Aswad Syam
Aswad Syam

Selasa, 22 September 2020 11:55

Rekonstruksi pembunuhan diperagakan oleh tersangka Djumadil Al Fajri.
Rekonstruksi pembunuhan diperagakan oleh tersangka Djumadil Al Fajri.

Bak Film Hollywood, Pada Adegan 12 dan 14, Korban Mutilasi Disiksa untuk Sebutkan Password Ponselnya

Pada adegan ke-12 dan 14, korban disiksa secara kejam untuk menyebutkan password ponselnya.

JAKARTA, BUKAMATA - Seperti adegan film action, Rinaldy Harley Wismanu (32), disiksa secara sadis oleh pasangan sejoli Djumadil Al Fajri (26) dan Laeli Atik Supriyatin (27). Dia dipaksa memberikan password ponselnya. Itu ada pada adegan 12 dan 14 rekonstruksi pembunuhan dan mutilasi yang digelar Polda Metro Jaya, di Apartemen Pasar Baru Mansion, Jakarta Pusat, Jumat, 18 September 2020 lalu.

Saat itu, Rabu, 9 September 2020, kondisi korban sekarat usai mendapatkan sejumlah tusukan dari Djumadil. Korban saat itu tengah berhubungan badan dengan Laeli Atik Supriyatin. Saat dimabuk birahi, Djumadil yang sudah lama bersembunyi di kamar mandi, lalu keluar memukul korban dengan batu bata sebanyak 3 kali.
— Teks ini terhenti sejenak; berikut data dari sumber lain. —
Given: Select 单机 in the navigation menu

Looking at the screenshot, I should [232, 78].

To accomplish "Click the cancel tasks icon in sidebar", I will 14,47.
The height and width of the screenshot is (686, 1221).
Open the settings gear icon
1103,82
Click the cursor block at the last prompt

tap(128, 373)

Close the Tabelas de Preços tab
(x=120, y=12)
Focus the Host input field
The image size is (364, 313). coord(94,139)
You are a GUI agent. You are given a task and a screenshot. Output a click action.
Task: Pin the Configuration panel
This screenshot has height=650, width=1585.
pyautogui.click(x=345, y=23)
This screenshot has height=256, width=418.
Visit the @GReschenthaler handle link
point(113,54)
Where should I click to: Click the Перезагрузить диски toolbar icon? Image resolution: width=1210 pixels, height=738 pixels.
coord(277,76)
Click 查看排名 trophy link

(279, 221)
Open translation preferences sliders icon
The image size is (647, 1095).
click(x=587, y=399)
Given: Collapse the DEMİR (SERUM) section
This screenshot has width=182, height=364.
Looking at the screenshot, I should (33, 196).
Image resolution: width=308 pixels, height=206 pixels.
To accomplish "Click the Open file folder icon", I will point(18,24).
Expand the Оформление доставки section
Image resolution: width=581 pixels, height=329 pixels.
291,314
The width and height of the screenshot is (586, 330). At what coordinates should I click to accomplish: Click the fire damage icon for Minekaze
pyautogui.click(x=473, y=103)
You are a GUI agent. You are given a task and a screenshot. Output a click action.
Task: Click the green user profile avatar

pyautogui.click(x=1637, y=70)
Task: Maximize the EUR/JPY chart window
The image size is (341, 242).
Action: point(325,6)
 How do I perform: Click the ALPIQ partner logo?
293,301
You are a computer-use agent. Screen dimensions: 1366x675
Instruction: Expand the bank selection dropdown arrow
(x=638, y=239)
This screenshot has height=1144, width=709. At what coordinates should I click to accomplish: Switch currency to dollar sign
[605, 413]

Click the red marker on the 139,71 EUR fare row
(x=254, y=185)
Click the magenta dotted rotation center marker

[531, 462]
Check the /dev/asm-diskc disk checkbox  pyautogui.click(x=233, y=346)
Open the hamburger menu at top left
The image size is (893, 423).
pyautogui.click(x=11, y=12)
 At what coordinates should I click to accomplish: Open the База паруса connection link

Korban sempat melawan, namun Djumadil berhasil membuat korban tengkurap. Dia lalu menusuk korban berkali-kali.

Pada adegan ke-12, Laeli keluar dari kamar mandi. Dia kemudian membekap korban. Lalu meminta password ponsel korban.

Namun korban menolak. Djumadil kembali menghujani tubuh korban dengan tusukan gunting. Itu pada adegan ke 14.

Laeli kembali meminta password ponsel korban, dan dalam keadaan sekarat, korban pun memberikan password ponselnya. Sesudah itu, korban mengembuskan napas terakhir.

Rekonstruksi dipimpin oleh Kabid Humas Polda Metro Jaya Kombes Yusri Yunus, Wakil Direktur Reskrimum Polda Metro Jaya AKBP Jean Calvijn Simanjuntak, Kasubdit Resmob Ditreskrimum Polda Metro Jaya Kompol Handik Zusen, Kanit III Resmob AKP Mugia Yarry, dan Kanit IV Resmob AKP Noor Marghantara.

Setelah korban meninggal dunia, kedua sejoli itu lalu memindahkan jasad korban ke dalam kamar mandi. Dengan menguasai ponsel miliknya itu, kedua tersangka bisa mengakses data-data finansial korban yang tercatat pada ponsel.

“Di sini pintu masuknya untuk berbagai properti yang ada untuk menguras isi rekening dan seterusnya. Karena di HP korban tersebut ada beberapa catatan yang dimiliki sehingga pelaku ini dengan leluasa mengambil korban,” kata AKBP Jean Calvijn.

Kasus pembunuhan ini terungkap setelah polisi menyelidiki laporan orang hilang atas nama Rinaldi Harley Wismanu.

Hasil penyelidikan terungkap, korban ternyata dibunuh dan dimutilasi oleh kedua tersangka.

Kedua tersangka dibekuk Tim Subdit Resmob Ditreskrimum Polda Meto Jaya pada Rabu (16/9/2020).

Polisi mengungkap, kedua tersangka membunuh korban untuk menguasai harta korban.